§ **Selected excerpt**:

By HVN’s Chief Scientist, Professor Richard Mithen

HVN co-sponsored the recent Kai mō Aotearoa Food Science meeting at the 2023 Queenstown Research Week, which focused on the use of native species for food and health.

The meeting was very well received, with excellent feedback about the ‘buzz’ at the meeting. Many commented on the high quality of the science (much of which was supported by HVN) and the interesting discussion that followed the individual presentations.

From my own perspective, it was immensely pleasing to see how HVN funding had led to excellent science on the native fauna and flora of Aotearoa New Zealand, and the constructive and positive working relationships that were very evident amongst all the participants regardless of their ethnic and cultural backgrounds.

Haunui Royal from the Liggins Institute acted as Kaiwhakataki for the meeting; opening and closing each day with a karakia and chairing many of the presentations.

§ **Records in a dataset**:
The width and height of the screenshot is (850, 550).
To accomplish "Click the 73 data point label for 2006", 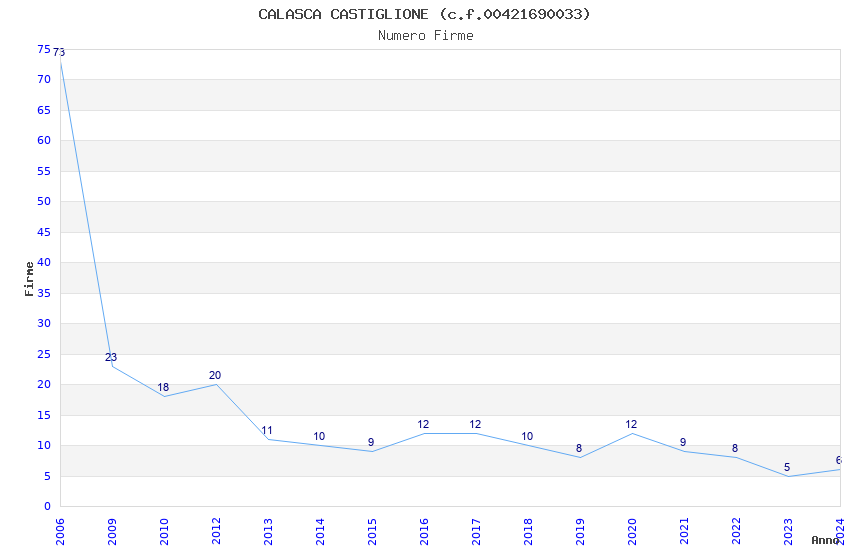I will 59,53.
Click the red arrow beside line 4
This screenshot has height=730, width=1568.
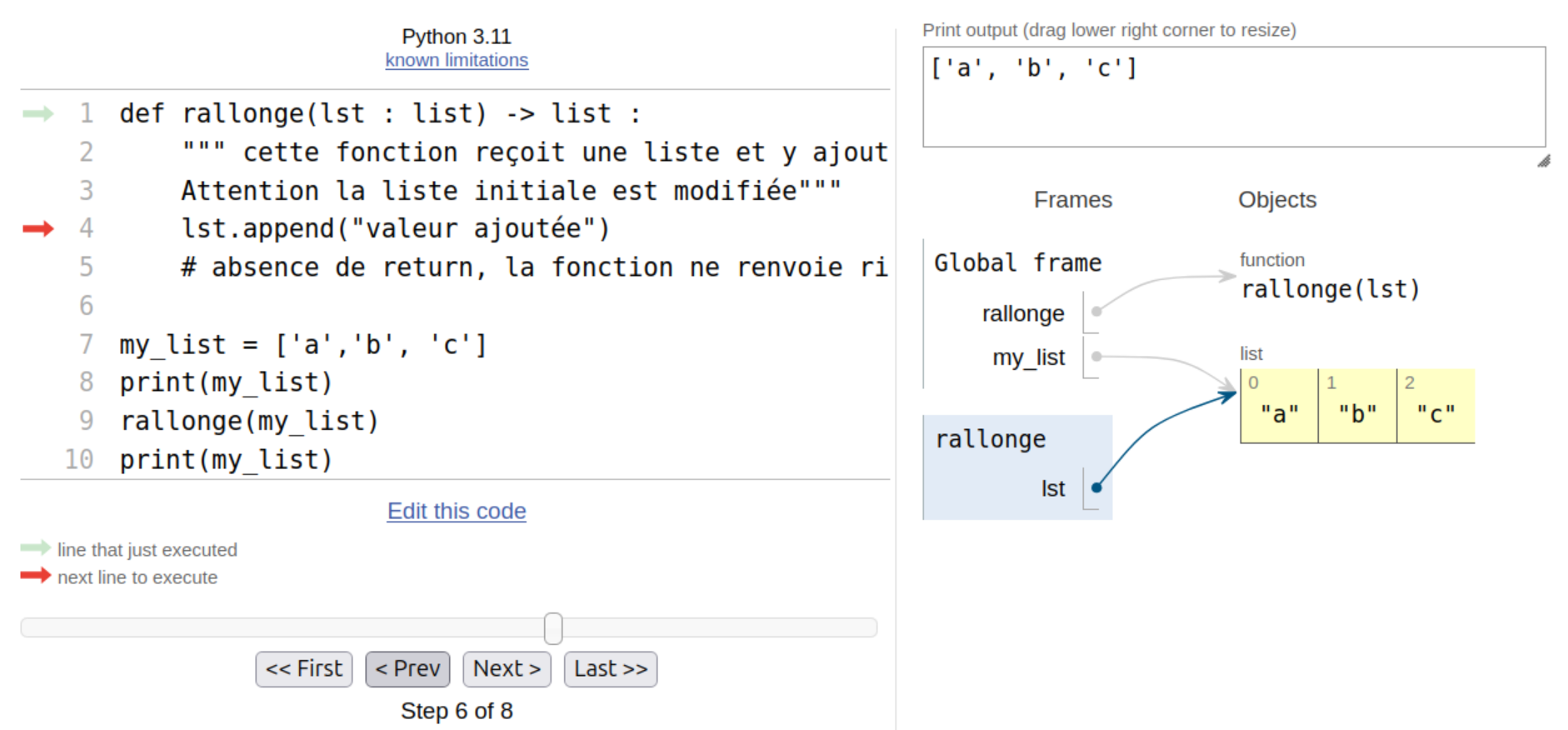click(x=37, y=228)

§ **Problem set**:
- 1) Answer these questions about the article on the Kai mō Aotearoa Food Science meeting:
(a) At which event was the meeting held?
(b) What was the focus of the meeting?
(c) Who acted as Kaiwhakataki for the meeting?
- 2) Pick up the article on the Kai mō Aotearoa Food Science meeting after its final sentence and continue it.

§ **Responses to the tasks**:
- 1)
(a) The 2023 Queenstown Research Week.
(b) The use of native species for food and health.
(c) Haunui Royal from the Liggins Institute.

- 2)
The meeting was in four sessions:

  • An introductory session that considered the use of native species, the interface of science and Mātauranga and the use and conservation of biodiversity in the context of Te Tiriti
  • Plant Natural Products and Biodiversity
  • The Science of Mānuka Honey
  • The Evidence for Health Benefits from Greenshell Mussels™

Nick Roskruge, Professor of Ethnobotany at Massey University, provided an excellent start to the meeting with a discussion of Te Tiriti and biodiversity and the nature and significance of taonga species.

The discussion concerning taonga was extended by Anna Edwards from AgResearch, followed by a presentation by Vicky Thorn on K7 Ahuwhenua Trust’s approach to Mātauranga Māori and realising the potential of the whenua.

These three presentations led to much discussion and provided the context for the rest of the meeting.

The Plant Natural Products and Biodiversity session started with an excellent overview by Professor Nigel Perry from the University of Otago, presented by Dr John van Klink as Professor Perry could not join the meeting.

The session continued with presentations on mānuka, kānuka, kawakawa and horopito, which featured aspects of their chemistry and genetic diversity and results from human intervention studies on biomarkers of health.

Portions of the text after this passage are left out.